Task.
Rewrite the data below, replacing every occurrence of "menu" with "list" and leaving everything else unchanged.

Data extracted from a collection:
※ ※ ※

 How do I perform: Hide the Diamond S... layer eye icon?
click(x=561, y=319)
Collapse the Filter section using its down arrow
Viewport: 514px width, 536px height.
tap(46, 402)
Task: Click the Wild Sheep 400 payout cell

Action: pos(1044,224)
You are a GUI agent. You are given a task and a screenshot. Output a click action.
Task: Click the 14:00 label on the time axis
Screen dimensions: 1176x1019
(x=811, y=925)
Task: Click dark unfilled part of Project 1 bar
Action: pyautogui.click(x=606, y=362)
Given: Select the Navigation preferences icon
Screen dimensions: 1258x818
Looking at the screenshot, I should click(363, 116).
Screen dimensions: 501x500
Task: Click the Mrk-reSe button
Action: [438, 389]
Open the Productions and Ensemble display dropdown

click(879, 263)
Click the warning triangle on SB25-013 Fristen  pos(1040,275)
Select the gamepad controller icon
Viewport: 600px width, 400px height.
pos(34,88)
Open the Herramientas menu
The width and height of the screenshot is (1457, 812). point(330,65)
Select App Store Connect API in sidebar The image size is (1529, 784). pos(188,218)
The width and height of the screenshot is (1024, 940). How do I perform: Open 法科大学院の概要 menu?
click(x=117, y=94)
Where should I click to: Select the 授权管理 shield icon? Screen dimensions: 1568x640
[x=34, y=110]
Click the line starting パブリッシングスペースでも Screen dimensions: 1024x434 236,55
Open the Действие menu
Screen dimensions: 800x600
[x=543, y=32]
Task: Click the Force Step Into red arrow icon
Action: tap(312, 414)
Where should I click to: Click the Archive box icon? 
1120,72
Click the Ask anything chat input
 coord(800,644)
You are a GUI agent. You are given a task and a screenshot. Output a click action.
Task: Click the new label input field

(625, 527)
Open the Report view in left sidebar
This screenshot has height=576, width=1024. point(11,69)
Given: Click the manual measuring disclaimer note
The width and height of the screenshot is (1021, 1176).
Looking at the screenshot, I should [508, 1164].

※ ※ ※

Output for this task.
 How do I perform: Hide the Diamond S... layer eye icon?
click(x=561, y=319)
Collapse the Filter section using its down arrow
Viewport: 514px width, 536px height.
tap(46, 402)
Task: Click the Wild Sheep 400 payout cell

Action: pos(1044,224)
You are a GUI agent. You are given a task and a screenshot. Output a click action.
Task: Click the 14:00 label on the time axis
Screen dimensions: 1176x1019
(x=811, y=925)
Task: Click dark unfilled part of Project 1 bar
Action: pyautogui.click(x=606, y=362)
Given: Select the Navigation preferences icon
Screen dimensions: 1258x818
Looking at the screenshot, I should click(363, 116).
Screen dimensions: 501x500
Task: Click the Mrk-reSe button
Action: [438, 389]
Open the Productions and Ensemble display dropdown

click(879, 263)
Click the warning triangle on SB25-013 Fristen  pos(1040,275)
Select the gamepad controller icon
Viewport: 600px width, 400px height.
pos(34,88)
Open the Herramientas list
The width and height of the screenshot is (1457, 812). point(330,65)
Select App Store Connect API in sidebar The image size is (1529, 784). pos(188,218)
The width and height of the screenshot is (1024, 940). How do I perform: Open 法科大学院の概要 list?
click(x=117, y=94)
Where should I click to: Select the 授权管理 shield icon? Screen dimensions: 1568x640
[x=34, y=110]
Click the line starting パブリッシングスペースでも Screen dimensions: 1024x434 236,55
Open the Действие list
Screen dimensions: 800x600
[x=543, y=32]
Task: Click the Force Step Into red arrow icon
Action: tap(312, 414)
Where should I click to: Click the Archive box icon? 
1120,72
Click the Ask anything chat input
 coord(800,644)
You are a GUI agent. You are given a task and a screenshot. Output a click action.
Task: Click the new label input field

(625, 527)
Open the Report view in left sidebar
This screenshot has height=576, width=1024. point(11,69)
Given: Click the manual measuring disclaimer note
The width and height of the screenshot is (1021, 1176).
Looking at the screenshot, I should [508, 1164].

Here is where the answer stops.